2011年 5月のフィールドノートから

5月16日 奄美市大川河口

 今年は梅雨入りが早く、5月になって雨ばかり。おまけに気温があがらず肌寒い。梅雨冷えのせいなのか、アカショウビンやサンコウチョウ、キビタキなどのさえずりが例年に比べて少なく、山に入ってもなにか物足りない。農耕地のほうはどうだろうと思い、久しぶりに古見方へやってきた。朝7時、大川の浅瀬で餌を探す、コサギとダイサギのそばに暗褐色の色調のまあまあ大きなサイズのサギを発見。おやっと思って双眼鏡を構えるが、時すでに遅く、くだんのサギはすでに飛び去ったあとだった。ヨシゴイやアカガシラサギよりも大きいのでゴイサギの幼鳥かと思うが、なにか別のサギだった可能性もある。車を降りて、川の中を丹念に見て回ると、キアシシギが警戒して鋭い声でピューイピューイと鳴いた。逃げたサギは見つからない。雨が強くなってきたのでいったん引き上げる。

 3時間後、先ほどのサギが気になってもう一度来てみたが、やはり見つからない。午前中の雨で水が茶色に濁り、その中にアオサギが降り立って、餌を探していた。濁っていても見えるのかなという私の心配をよそに、アオサギは苦もなく小魚をキャッチしたのだった。

▲こちらに気づき、警戒して鳴くキアシシギ
▲濁流の中の小さな魚を一撃でしとめたアオサギ

*番外編*5月22日 三宅島

 初めて三宅島に行ったのは1983年6月のこと。この年の10月の噴火で阿古集落が溶岩に呑み込まれ、新澪池が干上がった。さらに2000年の噴火では大量の火山性ガスが放出され、全島民が一時避難する事態となった。そんな大きなふたつの噴火を経て、実に28年ぶりに三宅島へバードウォッチングに出かけてみた。

 まずは阿古地区の溶岩跡の光景に仰天する。三宅島でも特に賑やかだった一帯に溶岩流が押し寄せ、家屋や学校をうめつくしている。新澪池付近の新鼻新山も83年の噴火で一夜にしてできたもの。火山のおそろしさをまざまざと思い知る。ここからは海を隔てて御蔵島が望めるが、間の海上にはたくさんのオオミズナギドリが飛んでいた。

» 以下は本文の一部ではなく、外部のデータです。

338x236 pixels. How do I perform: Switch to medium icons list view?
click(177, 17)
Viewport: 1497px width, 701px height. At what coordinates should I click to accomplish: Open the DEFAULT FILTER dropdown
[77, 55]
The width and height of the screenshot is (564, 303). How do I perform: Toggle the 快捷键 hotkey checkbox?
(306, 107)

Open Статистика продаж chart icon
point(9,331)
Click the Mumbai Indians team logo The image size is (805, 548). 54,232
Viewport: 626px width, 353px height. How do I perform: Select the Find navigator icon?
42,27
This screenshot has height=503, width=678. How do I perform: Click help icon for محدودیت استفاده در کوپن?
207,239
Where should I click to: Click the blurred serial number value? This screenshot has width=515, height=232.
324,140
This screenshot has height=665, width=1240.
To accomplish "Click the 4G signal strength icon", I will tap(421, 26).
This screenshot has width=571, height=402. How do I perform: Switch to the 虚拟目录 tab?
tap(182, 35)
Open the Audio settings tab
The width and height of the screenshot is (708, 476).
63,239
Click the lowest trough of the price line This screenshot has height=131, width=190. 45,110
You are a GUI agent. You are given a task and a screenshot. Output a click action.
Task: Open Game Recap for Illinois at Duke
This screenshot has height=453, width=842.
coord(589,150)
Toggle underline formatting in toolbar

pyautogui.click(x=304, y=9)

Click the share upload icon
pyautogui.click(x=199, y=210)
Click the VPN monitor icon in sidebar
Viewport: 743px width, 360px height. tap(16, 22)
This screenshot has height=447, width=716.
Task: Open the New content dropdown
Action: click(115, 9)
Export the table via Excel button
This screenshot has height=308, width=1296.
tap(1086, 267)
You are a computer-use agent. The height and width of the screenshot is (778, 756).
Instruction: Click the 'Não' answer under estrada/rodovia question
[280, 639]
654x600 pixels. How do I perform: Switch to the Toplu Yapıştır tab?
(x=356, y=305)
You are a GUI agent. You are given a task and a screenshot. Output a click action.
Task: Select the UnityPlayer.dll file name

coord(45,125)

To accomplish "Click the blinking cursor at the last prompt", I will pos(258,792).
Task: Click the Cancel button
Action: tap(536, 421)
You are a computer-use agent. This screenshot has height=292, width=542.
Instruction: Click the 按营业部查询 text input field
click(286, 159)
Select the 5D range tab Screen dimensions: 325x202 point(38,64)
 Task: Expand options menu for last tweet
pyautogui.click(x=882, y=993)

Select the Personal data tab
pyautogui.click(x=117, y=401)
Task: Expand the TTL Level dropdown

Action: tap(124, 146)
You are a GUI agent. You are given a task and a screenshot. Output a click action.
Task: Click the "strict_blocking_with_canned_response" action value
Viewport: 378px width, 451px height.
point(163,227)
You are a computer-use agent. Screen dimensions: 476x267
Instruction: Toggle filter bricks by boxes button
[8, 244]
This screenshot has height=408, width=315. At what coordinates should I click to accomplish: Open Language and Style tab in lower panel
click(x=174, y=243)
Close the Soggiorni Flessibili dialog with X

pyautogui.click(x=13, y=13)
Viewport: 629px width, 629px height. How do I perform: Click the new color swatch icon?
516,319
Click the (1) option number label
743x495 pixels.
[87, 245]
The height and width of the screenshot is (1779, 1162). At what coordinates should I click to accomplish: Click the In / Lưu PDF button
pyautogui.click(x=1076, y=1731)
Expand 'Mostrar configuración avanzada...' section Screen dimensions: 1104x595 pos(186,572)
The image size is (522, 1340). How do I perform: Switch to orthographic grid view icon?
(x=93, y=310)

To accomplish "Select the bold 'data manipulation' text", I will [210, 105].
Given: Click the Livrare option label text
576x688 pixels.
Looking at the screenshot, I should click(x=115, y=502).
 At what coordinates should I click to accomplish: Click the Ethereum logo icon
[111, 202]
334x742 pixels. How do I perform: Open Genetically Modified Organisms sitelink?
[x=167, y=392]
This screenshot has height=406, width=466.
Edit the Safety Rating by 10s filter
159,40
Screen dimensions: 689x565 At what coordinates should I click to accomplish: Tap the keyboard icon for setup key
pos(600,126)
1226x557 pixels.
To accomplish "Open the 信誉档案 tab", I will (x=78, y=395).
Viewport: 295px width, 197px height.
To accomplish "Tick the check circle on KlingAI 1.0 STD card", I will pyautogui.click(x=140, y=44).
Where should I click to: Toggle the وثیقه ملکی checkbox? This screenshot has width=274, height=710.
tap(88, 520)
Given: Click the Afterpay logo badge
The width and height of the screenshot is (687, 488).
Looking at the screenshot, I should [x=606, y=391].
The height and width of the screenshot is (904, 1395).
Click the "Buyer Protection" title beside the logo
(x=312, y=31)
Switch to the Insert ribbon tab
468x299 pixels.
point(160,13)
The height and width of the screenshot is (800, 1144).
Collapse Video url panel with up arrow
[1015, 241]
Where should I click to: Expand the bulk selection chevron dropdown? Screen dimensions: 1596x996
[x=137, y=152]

 島の所々には四色のライトからなる回転塔が建てられており、火山ガスの濃度により点灯するライトの色が変わる。この日は警戒レベル2の黄色のライトが点灯。ときおり風に乗って二酸化硫黄の臭気が漂ってくる。三宅島の人々の生活は元に戻りつつあるとはいえ、いまも雄山の火山活動はまったくおさまっていないのだ。硫黄の臭いにうんざりしながら富賀浜へ向かう。浜辺には草原が広がっており、ウチヤマセンニュウの繁殖地になっている。もともと雄山頂上付近の草地に多かったというが、そこが噴火で消失してからは、伊豆岬や富賀浜など、海岸沿いに繁殖地をうつしたのだそうだ。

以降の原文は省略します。